Concerning the prominent role of hypoxia in glioblastoma biology, our experimental study has been designed to investigate the expression of select hypoxia and epithelial-to-mesenchymal (EMT)-related markers in a small group of LTS glioblastoms patients repeatedly treated in our university hospital. Specifically, we aimed to study and compare expressions of these markers in a time series of resected tumor samples and cell cultures derived from them. The main rationale of such an approach was based on the recognized role of hypoxia in pathogenesis of glioblastoma as well as the missing evidence concerning the involvement of hypoxia in individually recurring tumors and their behavior.
Materials and methods
Clinical samples
Clinical tumor samples were obtained from eight patients who repeatedly underwent surgery for malignant glioma at University Hospital Hradec Kralove. The study was approved by local ethics committee (Reference No. 201,906 S26P) and patients gave their written consent. All samples included in the study differed in tumor stage and grade and represent a differing number of repeated resections. The material sampled (amount and quality) for RNA analysis of hypoxia markers as well as cell culture derivation varied based on the particular specimen.
The cell derivation procedure and further manipulation with cell cultures was described previously [
15]. In this study, three glioma cell primocultures were prepared in sufficient quality and quantity required for further analyses.
Clinical data pertinent to each case were retrospectively or prospectively reviewed including surgical reports, radiological images, histological parameters and therapeutic protocol.
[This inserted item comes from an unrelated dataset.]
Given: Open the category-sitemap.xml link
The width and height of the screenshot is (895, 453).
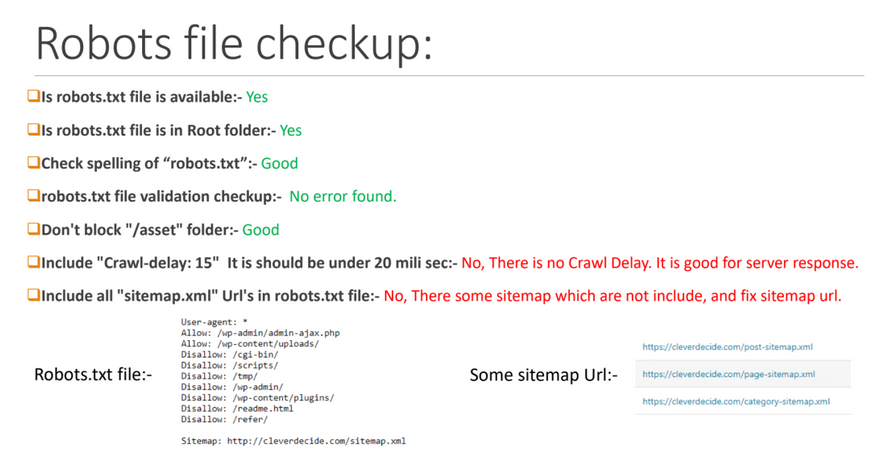Looking at the screenshot, I should tap(735, 401).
Tumor size (before surgery) was evaluated by neuroradiologist and radiation therapist following Magnetic Resonance Imaging (MRI). It was performed by 3 Tesla magnet using a cross-sectional 2D method with the product of the largest perpendicular diameters on T1-weighted contrast-enhanced. Other parameters such as tumor location, survival, response to radiotherapy and TMZ treatment, electrocortigraphy (ECOG), among others were evaluated and correlated too.
Immunohistochemistry and tissue microarray (TMA) construction
Paraffin-embedded specimens, cryopreserved samples and native (non-fixed) tumor tissue samples were retrieved from and handled by Fingerland Department of Pathology. In case of native tumor samples, a minor part was cryopreserved and most of tumor tissue was fixed in 4% buffered formalin solution and paraffin embedded. 1 μm thick sections were cut and stained with hematoxylin-eosin to confirm the diagnosis and select appropriate areas for additional analyses. A TMA was constructed from tumor samples, using TMA Master II system (3DHISTECH Ltd., Budapest, Hungary). For each case, 2-mm-thick sections were cut and routine H&E staining and immunohistochemical studies were performed. The list of antibodies and relevant details of immunohistochemical protocols are summarized in Supplementary Table
1. Heat induced epitope retrieval (HIER) was used for antigen retrieval, employing different pH according to the antibody. For EGFR, proteolytic pretreatment step was used. The sections staining was carried out on Benchmark Ultra stainer manufactured (Ventana/Roche, Tucson, AZ, USA) using either Ventana ultraView Universal DAB detection kit or Ventana OptiView DAB IHC detection kit: both methods use avidin-biotin complex method with horseradish peroxidase as an enzyme and DAB (3,3’-diaminobenzidine) as chromogen. Agilent/Dako Autostainer 48 or Dako Omnis (Agilent, Santa Clara, CA, USA), with EnVision Flex detection kit was used for IDH1 R132H, CD57, ZEB2, TWIST, and HIF1a. For HIF1a and HIF1b, whole sections (WS) from tissue core donor blocks were used. The slides were subsequently counterstained with hematoxylin.
Mutation analysis
DNA from glioma cells was extracted using the commercial DNA Sample Preparation Kit (Roche, Basel, Switzerland). Mutation analysis was performed by multi parallel sequencing (NGS) using the hybrid-capture-based target enrichment. A custom KAPA HyperChoice MAX Library (Roche) for enrichment of the coding and 30 bp upstream and downstream overlaps of selected panel of genes (TP53, EGFR, IDH1, IDH2, PTEN, PIK3CA) was used. Paired-end cluster generation and sequencing was performed by NGS system Illumina MiniSeq. Sequencing data analysis were performed by NextGENe software (Softgenetics) and Varsome Clinical Platform. MGMT methylation analysis was performed on DNA in FFPE using DNA Sample Preparation Kit (Roche). Bisulfite conversion of isolated DNA was performed using the EZ DNA Methylation-Gold Kit (Zymo Research). Detection and quantification of the hypermethylation status of the O (6)-methylguanine-DNA methyltransferase (MGMT) promoter was performed by the methylation-specific real-time PCR method using the CE-IVD marked geneMAP MGMT Methylation Analysis Kit (GenmarkSalgik).
Athymic nude mouse model
Female Foxn1-nu athymic immunodeficient mice weighing 27–30 g were purchased from Velaz, Czech Republic. They were given a standard sterilized diet and water ad libitum. Cells suspensions intended for implantations were obtained from cultivated cells. Prepared 100 µl of cell suspension (1mil. cells/application) was injected subcutaneously into each 6 weeks old Foxn-1nu female mice on the right and left side of the back. The administration of treatment (TMZ) began two weeks after implantation (daily from day 15th to day 28th) as based on the approved project plan (ethical committee, project number: MSMT- 18,525/2021-3 attached as supplementary Fig.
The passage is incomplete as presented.